First, we find the diagonal of the base of the rectangular prism using the Pythagorean theorem:
diagonal = √(length^2 + width^2)
diagonal = √(70^2 + 35^2)
diagonal = √(4900 + 1225)
diagonal = √6125
diagonal ≈ 78.2 cm
Next, we find the diagonal height of the rectangular prism:
diagonal height = √(diagonal^2 + height^2)

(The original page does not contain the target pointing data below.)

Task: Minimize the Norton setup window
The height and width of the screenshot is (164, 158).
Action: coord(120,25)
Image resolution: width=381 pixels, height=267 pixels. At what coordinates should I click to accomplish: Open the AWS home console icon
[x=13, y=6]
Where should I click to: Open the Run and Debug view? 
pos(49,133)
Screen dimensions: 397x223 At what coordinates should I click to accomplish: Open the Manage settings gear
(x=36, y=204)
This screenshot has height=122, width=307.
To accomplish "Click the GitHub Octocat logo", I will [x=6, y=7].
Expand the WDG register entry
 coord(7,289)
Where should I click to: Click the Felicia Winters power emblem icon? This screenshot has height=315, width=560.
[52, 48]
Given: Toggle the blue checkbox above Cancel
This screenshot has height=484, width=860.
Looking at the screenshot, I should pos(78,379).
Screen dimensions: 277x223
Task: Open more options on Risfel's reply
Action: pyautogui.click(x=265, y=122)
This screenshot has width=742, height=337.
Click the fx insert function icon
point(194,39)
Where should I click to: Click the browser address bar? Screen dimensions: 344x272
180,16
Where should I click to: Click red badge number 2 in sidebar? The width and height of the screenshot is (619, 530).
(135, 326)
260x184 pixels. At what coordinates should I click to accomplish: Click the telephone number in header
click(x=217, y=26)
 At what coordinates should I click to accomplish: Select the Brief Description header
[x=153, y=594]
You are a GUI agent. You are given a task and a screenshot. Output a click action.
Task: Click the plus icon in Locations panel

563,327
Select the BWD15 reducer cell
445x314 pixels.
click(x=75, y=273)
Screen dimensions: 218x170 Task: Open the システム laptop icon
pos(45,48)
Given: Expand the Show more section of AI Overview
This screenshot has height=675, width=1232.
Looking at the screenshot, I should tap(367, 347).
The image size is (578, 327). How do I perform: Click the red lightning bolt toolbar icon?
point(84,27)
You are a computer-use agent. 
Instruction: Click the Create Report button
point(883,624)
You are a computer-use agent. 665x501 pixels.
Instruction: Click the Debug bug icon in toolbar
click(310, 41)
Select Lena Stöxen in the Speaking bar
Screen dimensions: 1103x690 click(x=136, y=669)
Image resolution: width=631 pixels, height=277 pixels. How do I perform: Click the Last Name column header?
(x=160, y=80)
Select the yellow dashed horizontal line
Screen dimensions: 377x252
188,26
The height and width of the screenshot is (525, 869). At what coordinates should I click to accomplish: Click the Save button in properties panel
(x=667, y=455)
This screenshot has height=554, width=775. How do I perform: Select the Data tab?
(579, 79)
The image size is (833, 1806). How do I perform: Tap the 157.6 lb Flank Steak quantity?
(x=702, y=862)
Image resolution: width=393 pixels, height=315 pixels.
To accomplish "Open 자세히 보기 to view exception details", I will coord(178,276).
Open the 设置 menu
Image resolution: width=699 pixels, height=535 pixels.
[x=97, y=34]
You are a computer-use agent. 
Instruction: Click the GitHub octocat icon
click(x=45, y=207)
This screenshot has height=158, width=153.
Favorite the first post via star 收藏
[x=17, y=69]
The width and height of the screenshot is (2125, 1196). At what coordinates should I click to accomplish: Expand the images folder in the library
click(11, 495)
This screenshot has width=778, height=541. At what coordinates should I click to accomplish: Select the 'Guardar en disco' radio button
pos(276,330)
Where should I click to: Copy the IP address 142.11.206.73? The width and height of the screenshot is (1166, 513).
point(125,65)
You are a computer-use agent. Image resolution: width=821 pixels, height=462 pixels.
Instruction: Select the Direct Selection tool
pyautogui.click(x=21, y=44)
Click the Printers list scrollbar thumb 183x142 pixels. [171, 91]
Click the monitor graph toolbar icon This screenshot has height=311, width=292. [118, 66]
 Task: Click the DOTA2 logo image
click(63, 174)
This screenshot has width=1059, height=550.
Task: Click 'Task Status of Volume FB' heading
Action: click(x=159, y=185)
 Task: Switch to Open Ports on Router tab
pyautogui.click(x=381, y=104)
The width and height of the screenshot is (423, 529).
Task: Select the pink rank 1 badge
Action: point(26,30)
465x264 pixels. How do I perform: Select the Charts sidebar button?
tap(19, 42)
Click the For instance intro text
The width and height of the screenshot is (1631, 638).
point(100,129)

diagonal height = √(78.2^2 + 50^2)
diagonal height = √(6102.25 + 2500)
diagonal height = √(8602.25)
diagonal height ≈ 92.8 cm
Therefore, the ramp needs to be approximately 92.8 cm long.
To find the length of the ramp needed to fit diagonally in the cage, we can use the Pythagorean theorem, which states that in a right-angled triangle, the square of the length of the hypotenuse is equal to the sum of the squares of the other two sides.
In this case, we can consider the diagonal of the base of the cage (which is one side of the right triangle) and the height of the cage (which is another side of the right triangle). The missing side will be the length of the ramp.
Now, let's calculate the length of the ramp step-by-step:
1. Find the length of the diagonal of the base of the cage:
In a rectangular prism, the diagonal of the base can be found using the formula:
diagonal = √(length² + width²)
Given that the length of the cage is 70 cm and the width is 35 cm, we can calculate the diagonal of the base as:
diagonal = √(70² + 35²)
diagonal ≈ √(4900 + 1225)
diagonal ≈ √(6125)
diagonal ≈ 78.26 cm
2. Calculate the length of the ramp using the diagonal and the height of the cage:
Using the Pythagorean theorem, we have:
length of ramp = √(diagonal² + height²)
length of ramp ≈ √(78.26² + 50²)
length of ramp ≈ √(6121.2676 + 2500)
length of ramp ≈ √(8621.2676)
length of ramp ≈ 92.92 cm (rounded to the nearest tenth)
So, the length of the ramp needs to be approximately 92.9 cm to fit diagonally in the cage.